En 1958 el artista argentino Lucio Fontana (Rosario, 1899- Comabbio, 1968) inicia sus pinturas con tajos y perforaciones como parte de su doctrina espacialista. No utiliza pinceles sino instrumentos punzo cortantes para traspasar la superficie. No hay contornos sino incisiones. Al vulnerar la ventana ficticia del cuadro, aparece la única realidad que lo constituye y que deriva precisamente de ese vacío que emerge tras la piel rajada de la pintura. Esos cortes y orificios atraviesan la ilusoriedad del plano pictórico, mostrando el velo desgarrado de una realidad ficticia. En lugar de la falsa profundidad de las representaciones tradicionales, lo que hay es la impronta emergente de un gesto criminal; una cicatriz abierta en el cuerpo de la obra. 

En un gesto posterior, el brasileño Vik Muñiz (São Paulo, 1961) pone en cuestión la presunción de Fontana, al convertir el canvas rajado en una fotografía donde la profundidad del corte es suprimida. La operación de Muñiz nos devuelve a la superficie ilusoria que Fontana quería trascender, con lo cual pone entre comillas el modelo utópico que lo sustentaba. Si penetrar el plano significaba el abandono de los límites del cuadro, la fotografía restituye irónicamente la idea de la pintura como artificio. Todo queda en la superficie, como si todo esfuerzo por ir más allá de la visión convencional acabara convirtiéndose en el simulacro de una imposibilidad ¿No es ese acaso el destino fallido de la pintura moderna?

Otros intentos han reiterado esa verdad definitiva según la cual la pintura no es el "cuadro", sino el pellejo que se aferra a cualquier superficie física o que levita en el espacio inasible de una idea. Todo lo demás —marco, bastidor, pared— es accesorio, ornato, párergon; es decir, la periferia de un borde sin cuerpo.
Para Sam Gilliam (Mississippi, 1933- Washington, D.C, 2022) el marco de la pintura no es el que delimita el bastidor sino el espacio donde se ubica la obra. Sus drapes canvases, iniciados hacia 1965, se despliegan como pieles sin esqueleto. De esta manera Gilliam da un salto del soporte convencional de la pintura a las tres dimensiones, quedándose únicamente con la superficie; ese trozo de piel ingrávida que  flota en el espacio sin una estructura rígida que le ponga un límite. La tela suspendida, libre de tensión, conforma el cuerpo flexible de la obra. Su extensión es variable, caprichosa. Dócil a los pliegues de la tela, la pintura se amolda a la flacidez del soporte.

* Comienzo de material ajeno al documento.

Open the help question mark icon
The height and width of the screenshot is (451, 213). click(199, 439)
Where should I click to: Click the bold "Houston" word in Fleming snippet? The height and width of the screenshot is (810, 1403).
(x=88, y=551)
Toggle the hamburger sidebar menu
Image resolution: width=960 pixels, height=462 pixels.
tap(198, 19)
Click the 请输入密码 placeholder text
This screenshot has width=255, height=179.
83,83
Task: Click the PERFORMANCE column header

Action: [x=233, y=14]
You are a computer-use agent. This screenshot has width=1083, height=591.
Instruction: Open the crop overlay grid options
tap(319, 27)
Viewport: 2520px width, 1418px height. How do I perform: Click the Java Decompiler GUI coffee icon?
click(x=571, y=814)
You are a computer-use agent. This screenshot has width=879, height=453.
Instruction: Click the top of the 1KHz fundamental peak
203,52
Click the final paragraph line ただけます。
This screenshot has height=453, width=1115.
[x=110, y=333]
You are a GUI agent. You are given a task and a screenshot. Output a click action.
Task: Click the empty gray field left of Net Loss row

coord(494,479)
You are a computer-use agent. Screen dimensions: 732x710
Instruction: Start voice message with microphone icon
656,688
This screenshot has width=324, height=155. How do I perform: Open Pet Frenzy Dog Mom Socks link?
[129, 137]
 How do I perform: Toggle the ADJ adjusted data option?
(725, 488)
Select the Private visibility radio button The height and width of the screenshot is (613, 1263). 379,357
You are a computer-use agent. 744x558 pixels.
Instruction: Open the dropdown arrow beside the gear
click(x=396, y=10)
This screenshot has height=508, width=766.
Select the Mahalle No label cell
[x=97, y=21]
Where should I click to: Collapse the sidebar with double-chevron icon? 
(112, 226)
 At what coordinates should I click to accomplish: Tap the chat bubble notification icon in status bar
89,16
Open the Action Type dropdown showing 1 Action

Más que velo, es sudario; registro de la actividad del artista, documento de un ritual.

Otro ejemplo donde se advierte el  paulatino abandono de la objetualidad del cuadro y la progresiva liberación de la imagen es el caso del venezolano Eugenio Espinoza (San Juan de los Morros, 1950) con sus cuadrículas de los años setenta y los trabajos de "velamiento" de la serie Orla a mediados de los noventa, así como las pinturas sostenidas y "aluminadas" que facturó años más tarde. Todo allí ocurre en la superficie, ya sea en la trama ondulante de un lienzo o sobre la rígida textura del muro, donde la obra y el soporte son casi la misma cosa, quedando claro que lo que se suele reconocer como una pintura es solo una película aferrada a una superficie. Lo demás es prescindible.

En las propuestas comentadas, la tela está libre del bastidor, presentándose “naturalmente", asumiendo la blanda gravitación que su peso le permite. Y sobre ella, la imagen —transferida, pintada o dibujada— se acomoda con docilidad. Más aún, la imagen es allí un artilugio incorpóreo, su delgada materia es casi la misma que la de su vehículo temporal. 

Podríamos decir entonces que la pintura es solo la humilde facilitadora de la imagen, su discreta servidora, para que esta tenga un receptáculo donde agarrarse momentáneamente. Cierto que ese lapso de provisionalidad puede durar siglos como sucede con el presunto sudario que retiene el rostro de Cristo. Sin embargo, ese es un teorema que no ventilaremos aquí. Por el momento nos basta con saber que todo ese despojamiento, esa desnudez, obliga a repensar la pintura como soporte de una entidad sin cuerpo, siempre en tránsito hacia otra parte.